Simone Weil and many others have read the Iliad as an antiwar poem. But to see it as a polemic in that sense is to reduce it. Homer knows about the reality of suffering but never thinks of a world without conflict. On the shield of Achilles, the smith god Hephaestus creates dazzlingly opposed images of the good world and the bad, set against each other. But even in the good world of justice there is still murder and violence. We might long for peace, but we live in war, and the Iliad is a poem about the inescapability of it.
All of that lies behind the Iliad‘s massive oversupply of suffering. The poet’s conception that the Greeks have been on this beach for nine long, dreadful years—a historical absurdity—stands in for eternity. This is how things are. This is how things have always been. This is how things are going to continue to be. War is the air a warrior society must breathe. And alongside that everlastingness of grief, its repetitive return, is a deeply absorbed knowledge that suffering can only be told in detail.

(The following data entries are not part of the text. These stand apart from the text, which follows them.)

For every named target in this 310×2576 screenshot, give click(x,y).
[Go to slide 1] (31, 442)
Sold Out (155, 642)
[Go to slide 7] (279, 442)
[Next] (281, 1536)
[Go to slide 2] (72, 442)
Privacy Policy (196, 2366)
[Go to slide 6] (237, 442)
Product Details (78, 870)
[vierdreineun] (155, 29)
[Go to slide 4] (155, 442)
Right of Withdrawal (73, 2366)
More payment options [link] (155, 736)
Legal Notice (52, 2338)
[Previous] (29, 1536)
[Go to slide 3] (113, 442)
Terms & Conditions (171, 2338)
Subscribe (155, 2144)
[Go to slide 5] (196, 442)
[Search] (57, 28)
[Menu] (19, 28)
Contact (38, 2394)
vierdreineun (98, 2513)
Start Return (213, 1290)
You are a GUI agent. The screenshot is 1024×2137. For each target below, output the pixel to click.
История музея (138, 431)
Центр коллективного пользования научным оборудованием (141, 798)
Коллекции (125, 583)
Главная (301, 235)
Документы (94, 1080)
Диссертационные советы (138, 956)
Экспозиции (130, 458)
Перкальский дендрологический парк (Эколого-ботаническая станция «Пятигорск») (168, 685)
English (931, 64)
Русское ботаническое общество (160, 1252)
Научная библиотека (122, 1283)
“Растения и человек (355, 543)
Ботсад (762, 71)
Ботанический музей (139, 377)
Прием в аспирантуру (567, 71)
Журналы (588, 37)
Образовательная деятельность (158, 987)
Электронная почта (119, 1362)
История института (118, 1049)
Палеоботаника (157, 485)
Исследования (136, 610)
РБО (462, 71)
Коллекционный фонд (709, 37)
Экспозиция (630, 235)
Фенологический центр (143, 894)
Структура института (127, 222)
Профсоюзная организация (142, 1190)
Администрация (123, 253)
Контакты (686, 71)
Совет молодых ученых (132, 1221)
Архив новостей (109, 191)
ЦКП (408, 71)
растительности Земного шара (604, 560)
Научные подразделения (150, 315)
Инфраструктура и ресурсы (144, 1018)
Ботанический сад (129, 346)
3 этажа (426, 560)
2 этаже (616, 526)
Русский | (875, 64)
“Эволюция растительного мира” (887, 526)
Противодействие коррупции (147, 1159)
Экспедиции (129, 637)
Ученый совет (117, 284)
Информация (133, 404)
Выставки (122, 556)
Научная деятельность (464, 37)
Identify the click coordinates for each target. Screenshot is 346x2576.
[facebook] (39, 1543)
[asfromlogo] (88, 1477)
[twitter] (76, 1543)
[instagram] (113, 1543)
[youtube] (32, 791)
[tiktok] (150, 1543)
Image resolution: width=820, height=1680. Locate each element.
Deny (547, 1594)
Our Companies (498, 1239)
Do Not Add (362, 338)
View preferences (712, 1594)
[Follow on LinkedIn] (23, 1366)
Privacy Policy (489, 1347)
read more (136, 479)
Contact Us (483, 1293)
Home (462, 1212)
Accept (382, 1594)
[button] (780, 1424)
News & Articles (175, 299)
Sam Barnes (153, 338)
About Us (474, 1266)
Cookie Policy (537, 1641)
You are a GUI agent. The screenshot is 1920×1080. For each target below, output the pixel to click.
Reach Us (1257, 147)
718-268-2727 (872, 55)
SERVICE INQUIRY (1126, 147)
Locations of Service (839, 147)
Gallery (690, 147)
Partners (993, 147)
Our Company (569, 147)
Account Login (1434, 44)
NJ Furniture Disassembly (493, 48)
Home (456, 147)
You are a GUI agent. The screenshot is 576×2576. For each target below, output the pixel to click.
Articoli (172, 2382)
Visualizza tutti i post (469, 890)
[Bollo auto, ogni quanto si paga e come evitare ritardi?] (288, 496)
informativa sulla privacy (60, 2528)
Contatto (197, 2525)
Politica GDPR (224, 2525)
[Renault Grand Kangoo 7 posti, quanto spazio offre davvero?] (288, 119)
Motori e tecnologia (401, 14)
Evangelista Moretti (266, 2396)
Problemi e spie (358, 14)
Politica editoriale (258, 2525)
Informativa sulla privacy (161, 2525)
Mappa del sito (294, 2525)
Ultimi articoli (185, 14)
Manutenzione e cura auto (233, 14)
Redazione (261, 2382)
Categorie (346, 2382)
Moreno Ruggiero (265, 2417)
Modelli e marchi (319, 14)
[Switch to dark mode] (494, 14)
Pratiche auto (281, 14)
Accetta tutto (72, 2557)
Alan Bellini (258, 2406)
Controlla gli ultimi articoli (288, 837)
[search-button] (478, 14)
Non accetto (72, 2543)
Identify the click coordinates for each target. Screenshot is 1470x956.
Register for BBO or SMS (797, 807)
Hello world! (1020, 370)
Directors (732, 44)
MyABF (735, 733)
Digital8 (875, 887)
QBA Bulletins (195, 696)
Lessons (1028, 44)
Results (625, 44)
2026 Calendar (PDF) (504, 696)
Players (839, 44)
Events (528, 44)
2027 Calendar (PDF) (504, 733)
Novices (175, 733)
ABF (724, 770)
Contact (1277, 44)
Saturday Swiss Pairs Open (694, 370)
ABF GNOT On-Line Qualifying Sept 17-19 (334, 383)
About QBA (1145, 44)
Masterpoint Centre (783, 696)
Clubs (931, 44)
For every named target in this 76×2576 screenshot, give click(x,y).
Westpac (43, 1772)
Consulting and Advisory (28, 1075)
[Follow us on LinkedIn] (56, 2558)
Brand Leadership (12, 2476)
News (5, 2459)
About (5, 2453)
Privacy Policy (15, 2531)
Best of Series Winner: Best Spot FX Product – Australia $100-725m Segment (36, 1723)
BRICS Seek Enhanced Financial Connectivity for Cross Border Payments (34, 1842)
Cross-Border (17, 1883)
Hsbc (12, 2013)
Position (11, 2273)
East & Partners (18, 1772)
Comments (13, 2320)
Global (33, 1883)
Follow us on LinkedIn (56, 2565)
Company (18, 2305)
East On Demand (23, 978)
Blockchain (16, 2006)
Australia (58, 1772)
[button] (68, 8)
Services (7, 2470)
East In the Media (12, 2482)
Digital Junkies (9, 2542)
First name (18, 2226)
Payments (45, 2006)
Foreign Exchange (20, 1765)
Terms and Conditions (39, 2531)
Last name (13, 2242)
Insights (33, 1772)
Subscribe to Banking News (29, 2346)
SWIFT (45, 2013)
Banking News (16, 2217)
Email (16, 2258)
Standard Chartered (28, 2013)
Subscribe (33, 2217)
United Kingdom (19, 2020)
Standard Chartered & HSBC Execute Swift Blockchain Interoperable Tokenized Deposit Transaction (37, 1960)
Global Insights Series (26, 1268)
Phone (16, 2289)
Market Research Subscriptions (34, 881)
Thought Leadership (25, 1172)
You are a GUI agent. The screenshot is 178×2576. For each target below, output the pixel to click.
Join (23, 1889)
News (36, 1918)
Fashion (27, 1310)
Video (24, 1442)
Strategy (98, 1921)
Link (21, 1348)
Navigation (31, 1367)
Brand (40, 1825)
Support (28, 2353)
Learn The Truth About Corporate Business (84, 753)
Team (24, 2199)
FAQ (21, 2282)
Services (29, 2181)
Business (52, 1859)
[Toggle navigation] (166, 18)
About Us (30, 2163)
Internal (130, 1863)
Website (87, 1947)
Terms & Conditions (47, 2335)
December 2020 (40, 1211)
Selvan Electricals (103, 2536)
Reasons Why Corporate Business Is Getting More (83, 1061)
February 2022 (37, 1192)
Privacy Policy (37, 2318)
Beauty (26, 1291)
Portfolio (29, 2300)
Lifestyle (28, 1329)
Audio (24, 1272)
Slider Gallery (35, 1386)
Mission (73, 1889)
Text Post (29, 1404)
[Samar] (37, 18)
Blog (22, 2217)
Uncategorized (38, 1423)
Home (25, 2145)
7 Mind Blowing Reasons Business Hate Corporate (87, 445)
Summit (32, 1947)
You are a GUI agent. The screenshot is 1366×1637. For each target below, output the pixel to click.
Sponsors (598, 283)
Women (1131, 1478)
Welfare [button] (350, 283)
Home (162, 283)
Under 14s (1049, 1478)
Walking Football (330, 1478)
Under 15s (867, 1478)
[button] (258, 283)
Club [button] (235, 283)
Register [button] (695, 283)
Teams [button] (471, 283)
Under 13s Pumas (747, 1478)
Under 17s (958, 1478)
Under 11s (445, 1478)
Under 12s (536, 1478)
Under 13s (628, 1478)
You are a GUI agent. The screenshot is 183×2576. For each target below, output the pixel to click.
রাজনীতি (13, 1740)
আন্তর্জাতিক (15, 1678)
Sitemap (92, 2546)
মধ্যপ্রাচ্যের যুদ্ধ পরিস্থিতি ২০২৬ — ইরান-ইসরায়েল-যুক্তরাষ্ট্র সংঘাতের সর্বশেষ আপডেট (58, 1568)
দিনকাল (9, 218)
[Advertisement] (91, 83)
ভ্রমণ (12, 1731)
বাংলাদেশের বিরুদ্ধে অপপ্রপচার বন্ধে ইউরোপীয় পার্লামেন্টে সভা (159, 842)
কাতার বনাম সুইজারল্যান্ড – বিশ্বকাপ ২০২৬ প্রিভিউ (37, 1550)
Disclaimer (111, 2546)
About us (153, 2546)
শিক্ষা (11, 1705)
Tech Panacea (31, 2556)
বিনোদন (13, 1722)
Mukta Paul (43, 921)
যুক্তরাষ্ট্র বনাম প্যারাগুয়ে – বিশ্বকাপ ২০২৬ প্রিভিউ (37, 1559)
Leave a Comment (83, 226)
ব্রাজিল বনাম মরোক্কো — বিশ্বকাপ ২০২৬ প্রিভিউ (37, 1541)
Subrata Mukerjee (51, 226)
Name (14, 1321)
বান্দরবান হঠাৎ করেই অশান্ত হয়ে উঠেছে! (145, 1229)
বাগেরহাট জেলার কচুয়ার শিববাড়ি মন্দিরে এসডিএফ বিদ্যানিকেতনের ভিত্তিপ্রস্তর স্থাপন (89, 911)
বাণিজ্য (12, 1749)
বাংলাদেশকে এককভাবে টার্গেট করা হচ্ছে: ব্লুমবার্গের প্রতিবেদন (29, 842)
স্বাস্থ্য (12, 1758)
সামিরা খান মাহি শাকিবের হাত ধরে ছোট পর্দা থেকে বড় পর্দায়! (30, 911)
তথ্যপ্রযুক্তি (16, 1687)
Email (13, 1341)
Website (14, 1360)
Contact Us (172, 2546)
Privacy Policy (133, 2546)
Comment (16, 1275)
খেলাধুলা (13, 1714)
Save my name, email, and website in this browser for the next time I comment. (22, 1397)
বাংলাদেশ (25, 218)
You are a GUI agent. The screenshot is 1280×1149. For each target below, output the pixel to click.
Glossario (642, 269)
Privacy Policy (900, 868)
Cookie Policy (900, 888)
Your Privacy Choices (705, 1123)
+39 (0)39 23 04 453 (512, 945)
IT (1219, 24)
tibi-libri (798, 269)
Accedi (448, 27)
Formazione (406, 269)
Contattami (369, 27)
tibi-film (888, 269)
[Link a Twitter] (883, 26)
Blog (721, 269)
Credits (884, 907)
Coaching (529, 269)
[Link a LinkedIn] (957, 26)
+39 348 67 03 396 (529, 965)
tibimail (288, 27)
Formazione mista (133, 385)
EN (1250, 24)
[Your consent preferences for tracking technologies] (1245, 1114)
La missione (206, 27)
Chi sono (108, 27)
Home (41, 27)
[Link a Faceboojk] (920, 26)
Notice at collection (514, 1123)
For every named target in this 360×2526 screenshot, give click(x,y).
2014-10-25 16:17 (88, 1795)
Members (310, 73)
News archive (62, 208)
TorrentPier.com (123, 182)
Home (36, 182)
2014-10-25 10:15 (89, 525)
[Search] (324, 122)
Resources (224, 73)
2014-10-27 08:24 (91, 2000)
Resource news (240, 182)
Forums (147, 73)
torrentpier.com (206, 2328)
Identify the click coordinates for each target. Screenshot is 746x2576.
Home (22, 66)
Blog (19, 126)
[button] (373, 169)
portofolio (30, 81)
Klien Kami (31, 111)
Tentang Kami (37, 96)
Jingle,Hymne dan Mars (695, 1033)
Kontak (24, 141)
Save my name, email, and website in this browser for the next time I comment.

No counting of casualties will do; no strategic overview will understand the reality; only the intimate engagement with the intimacy of pain and sorrow can ever be good enough for the enlightenment that is Homer’s purpose.
Scholars have worked out that 264 people die in the course of the Iliad. It doesn’t seem enough. One atrocity in some villages on the northern borders of Syria, one nighttime drowning of African refugees in the Mediterranean, one week of car bombs in Baghdad—any of them can outdo it. Only the epic engagement with Atē, the blind goddess of ruin, whose name means both “wrongness” and “wickedness,” can tell what those figures conceal. People are pitiably weak in the face of ruin, pathetically hoping that their prayers for happiness might prevail….
— Adam Nicolson, Why Homer Matters, pp. 181-82
Emphasis mine.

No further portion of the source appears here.